● **Your goal**
Please show every line from the entries that carries the word "dropdown".

● **Saved entries**

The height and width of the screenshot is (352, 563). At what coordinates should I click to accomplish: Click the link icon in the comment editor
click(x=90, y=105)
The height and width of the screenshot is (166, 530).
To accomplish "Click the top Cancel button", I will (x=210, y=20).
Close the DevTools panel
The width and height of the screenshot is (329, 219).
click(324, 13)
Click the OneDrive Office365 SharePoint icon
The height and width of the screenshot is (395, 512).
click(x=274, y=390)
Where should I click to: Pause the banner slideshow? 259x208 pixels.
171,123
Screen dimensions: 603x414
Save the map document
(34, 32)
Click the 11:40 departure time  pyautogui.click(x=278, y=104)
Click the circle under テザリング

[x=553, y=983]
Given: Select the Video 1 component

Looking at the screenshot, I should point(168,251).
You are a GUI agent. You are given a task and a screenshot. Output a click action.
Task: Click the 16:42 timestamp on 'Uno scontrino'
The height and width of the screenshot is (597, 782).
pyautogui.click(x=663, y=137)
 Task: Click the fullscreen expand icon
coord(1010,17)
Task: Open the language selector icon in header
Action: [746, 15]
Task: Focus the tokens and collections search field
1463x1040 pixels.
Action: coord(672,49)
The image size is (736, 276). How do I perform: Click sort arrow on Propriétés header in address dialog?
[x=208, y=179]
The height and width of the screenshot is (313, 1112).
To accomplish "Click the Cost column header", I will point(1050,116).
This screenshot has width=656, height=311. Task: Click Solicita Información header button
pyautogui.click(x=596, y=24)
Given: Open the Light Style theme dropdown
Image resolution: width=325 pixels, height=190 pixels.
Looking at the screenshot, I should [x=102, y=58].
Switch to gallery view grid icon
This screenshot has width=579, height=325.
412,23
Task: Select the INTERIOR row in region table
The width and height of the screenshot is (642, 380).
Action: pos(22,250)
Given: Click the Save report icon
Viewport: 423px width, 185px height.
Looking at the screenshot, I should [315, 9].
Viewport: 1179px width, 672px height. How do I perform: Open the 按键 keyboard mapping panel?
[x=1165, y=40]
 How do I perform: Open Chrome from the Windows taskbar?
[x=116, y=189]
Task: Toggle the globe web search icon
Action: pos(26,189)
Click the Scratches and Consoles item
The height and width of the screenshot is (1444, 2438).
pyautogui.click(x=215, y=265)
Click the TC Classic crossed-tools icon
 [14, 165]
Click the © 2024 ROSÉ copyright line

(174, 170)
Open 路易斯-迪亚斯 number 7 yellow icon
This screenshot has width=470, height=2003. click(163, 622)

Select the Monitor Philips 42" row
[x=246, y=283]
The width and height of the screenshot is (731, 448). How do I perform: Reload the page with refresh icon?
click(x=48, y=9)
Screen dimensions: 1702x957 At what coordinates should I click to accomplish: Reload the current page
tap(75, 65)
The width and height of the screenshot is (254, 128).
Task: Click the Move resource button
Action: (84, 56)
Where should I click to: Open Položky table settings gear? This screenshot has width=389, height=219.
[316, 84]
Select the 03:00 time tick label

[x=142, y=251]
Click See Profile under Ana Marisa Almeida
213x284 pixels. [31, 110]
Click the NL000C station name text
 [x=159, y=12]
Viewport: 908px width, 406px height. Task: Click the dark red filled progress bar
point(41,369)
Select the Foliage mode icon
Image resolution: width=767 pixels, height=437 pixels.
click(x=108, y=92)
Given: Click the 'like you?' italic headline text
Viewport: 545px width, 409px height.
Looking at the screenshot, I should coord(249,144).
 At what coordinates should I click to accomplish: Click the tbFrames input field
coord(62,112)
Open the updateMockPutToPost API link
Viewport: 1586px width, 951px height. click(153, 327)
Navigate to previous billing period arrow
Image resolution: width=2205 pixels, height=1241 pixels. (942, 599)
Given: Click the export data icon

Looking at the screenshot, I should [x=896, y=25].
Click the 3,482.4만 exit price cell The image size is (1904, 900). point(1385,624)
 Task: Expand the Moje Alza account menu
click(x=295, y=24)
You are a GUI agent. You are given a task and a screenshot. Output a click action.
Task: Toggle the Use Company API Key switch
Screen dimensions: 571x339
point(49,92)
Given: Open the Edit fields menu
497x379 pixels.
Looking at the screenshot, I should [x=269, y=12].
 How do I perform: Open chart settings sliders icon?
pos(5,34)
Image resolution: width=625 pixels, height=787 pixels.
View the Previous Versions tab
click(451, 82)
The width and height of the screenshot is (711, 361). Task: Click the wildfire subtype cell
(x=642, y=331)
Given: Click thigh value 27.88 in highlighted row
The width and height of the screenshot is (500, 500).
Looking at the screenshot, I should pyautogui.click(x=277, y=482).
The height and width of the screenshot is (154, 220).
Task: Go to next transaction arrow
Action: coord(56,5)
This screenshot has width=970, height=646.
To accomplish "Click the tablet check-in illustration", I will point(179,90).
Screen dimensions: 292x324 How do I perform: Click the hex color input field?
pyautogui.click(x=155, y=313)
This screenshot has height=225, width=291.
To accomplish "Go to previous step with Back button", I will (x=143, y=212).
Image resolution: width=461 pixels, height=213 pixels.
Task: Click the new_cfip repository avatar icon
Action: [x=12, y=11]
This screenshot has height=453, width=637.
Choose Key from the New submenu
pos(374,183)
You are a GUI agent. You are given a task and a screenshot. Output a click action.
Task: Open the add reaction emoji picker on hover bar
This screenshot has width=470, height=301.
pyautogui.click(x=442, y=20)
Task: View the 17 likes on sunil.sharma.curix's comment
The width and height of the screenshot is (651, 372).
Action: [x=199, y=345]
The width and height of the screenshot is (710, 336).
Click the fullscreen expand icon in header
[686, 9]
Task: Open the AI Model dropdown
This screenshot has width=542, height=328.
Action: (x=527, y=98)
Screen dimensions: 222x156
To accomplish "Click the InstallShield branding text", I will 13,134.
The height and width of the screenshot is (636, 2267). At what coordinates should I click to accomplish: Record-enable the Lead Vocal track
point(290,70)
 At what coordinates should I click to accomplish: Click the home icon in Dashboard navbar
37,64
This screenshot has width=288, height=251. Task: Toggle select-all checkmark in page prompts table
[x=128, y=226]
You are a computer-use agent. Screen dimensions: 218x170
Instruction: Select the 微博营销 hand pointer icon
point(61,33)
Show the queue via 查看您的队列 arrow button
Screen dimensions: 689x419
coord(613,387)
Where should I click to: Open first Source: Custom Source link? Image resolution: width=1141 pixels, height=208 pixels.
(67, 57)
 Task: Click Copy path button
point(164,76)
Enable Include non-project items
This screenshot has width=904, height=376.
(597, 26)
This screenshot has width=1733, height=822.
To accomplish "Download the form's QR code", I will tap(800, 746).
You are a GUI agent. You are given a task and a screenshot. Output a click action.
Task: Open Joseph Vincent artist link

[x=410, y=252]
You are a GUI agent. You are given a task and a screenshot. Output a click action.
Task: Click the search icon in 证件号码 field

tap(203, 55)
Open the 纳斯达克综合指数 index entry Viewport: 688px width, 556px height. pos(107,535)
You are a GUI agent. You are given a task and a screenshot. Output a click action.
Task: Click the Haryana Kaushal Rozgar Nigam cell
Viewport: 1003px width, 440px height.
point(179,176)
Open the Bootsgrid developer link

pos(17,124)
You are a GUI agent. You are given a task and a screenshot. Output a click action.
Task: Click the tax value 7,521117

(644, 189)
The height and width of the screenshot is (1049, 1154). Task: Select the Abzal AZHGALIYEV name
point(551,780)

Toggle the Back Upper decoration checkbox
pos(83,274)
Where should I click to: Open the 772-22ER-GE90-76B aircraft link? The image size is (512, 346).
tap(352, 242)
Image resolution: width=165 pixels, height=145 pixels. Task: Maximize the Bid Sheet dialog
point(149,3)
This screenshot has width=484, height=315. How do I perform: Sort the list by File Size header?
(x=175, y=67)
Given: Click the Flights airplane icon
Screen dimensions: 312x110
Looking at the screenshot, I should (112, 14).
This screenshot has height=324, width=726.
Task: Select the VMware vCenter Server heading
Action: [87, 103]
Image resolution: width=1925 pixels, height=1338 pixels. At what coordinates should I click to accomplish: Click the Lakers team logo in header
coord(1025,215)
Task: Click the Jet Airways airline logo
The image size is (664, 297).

● **Result of this exercise**
Given: Open the Light Style theme dropdown
Task: Open the AI Model dropdown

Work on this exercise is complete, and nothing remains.